### Input for this task
Start of Block
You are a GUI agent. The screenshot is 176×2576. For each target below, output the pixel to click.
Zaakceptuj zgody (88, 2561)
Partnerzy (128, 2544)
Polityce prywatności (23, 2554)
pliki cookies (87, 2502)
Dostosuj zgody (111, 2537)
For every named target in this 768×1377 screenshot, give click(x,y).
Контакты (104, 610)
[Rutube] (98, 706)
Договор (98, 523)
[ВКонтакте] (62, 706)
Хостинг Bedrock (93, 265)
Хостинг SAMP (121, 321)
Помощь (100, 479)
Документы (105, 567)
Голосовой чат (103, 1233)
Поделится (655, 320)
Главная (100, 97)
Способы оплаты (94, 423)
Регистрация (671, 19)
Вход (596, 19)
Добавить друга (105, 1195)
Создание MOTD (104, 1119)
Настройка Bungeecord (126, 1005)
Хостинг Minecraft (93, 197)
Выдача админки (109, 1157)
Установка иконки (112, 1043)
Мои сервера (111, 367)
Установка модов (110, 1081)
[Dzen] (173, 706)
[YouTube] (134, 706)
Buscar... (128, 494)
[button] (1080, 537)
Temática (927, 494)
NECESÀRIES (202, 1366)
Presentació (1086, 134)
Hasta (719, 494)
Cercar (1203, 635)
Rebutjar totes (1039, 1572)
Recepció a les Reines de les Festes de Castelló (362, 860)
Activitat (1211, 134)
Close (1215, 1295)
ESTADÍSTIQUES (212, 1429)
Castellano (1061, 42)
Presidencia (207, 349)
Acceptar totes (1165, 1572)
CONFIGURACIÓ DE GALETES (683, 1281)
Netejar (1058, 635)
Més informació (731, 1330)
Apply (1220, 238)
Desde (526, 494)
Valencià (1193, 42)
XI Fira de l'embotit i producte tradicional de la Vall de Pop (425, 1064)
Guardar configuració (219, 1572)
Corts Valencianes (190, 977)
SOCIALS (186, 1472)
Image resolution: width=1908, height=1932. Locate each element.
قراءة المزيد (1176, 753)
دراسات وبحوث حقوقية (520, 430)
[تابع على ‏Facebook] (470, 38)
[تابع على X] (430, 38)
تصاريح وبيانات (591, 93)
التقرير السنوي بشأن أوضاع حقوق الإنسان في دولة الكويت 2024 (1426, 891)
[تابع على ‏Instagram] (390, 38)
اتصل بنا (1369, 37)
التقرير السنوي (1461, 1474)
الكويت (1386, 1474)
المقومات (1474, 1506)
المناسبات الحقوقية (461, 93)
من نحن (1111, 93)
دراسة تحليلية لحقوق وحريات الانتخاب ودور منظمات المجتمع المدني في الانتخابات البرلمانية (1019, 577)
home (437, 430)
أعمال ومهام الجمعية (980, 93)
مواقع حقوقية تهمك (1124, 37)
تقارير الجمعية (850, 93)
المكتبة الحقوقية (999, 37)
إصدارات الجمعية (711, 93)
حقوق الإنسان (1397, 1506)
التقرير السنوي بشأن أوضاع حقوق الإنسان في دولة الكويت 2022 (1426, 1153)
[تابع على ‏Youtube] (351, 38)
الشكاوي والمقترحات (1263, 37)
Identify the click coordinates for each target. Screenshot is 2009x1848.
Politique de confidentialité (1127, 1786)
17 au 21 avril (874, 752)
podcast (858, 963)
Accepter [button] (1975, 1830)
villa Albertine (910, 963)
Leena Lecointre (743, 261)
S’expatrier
End of Block
### Your goal
Using the material above, quote the first line and each line after it, stopping at and including the line that holds "Документы (105, 567)".

### Response to the exercise
You are a GUI agent. The screenshot is 176×2576. For each target below, output the pixel to click.
Zaakceptuj zgody (88, 2561)
Partnerzy (128, 2544)
Polityce prywatności (23, 2554)
pliki cookies (87, 2502)
Dostosuj zgody (111, 2537)
For every named target in this 768×1377 screenshot, give click(x,y).
Контакты (104, 610)
[Rutube] (98, 706)
Договор (98, 523)
[ВКонтакте] (62, 706)
Хостинг Bedrock (93, 265)
Хостинг SAMP (121, 321)
Помощь (100, 479)
Документы (105, 567)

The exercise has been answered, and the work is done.